*** Block opens ***
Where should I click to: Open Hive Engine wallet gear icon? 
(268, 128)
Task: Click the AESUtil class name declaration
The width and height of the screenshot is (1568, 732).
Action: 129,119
*** Block closes ***
→ **WHAT YOU ARE ASKED TO DO**: For this exercise, please retype exactly the lines in the listing from the line with "Task: Click the" through its last line, both ends included.

→ **REPLY**:
Task: Click the AESUtil class name declaration
The width and height of the screenshot is (1568, 732).
Action: 129,119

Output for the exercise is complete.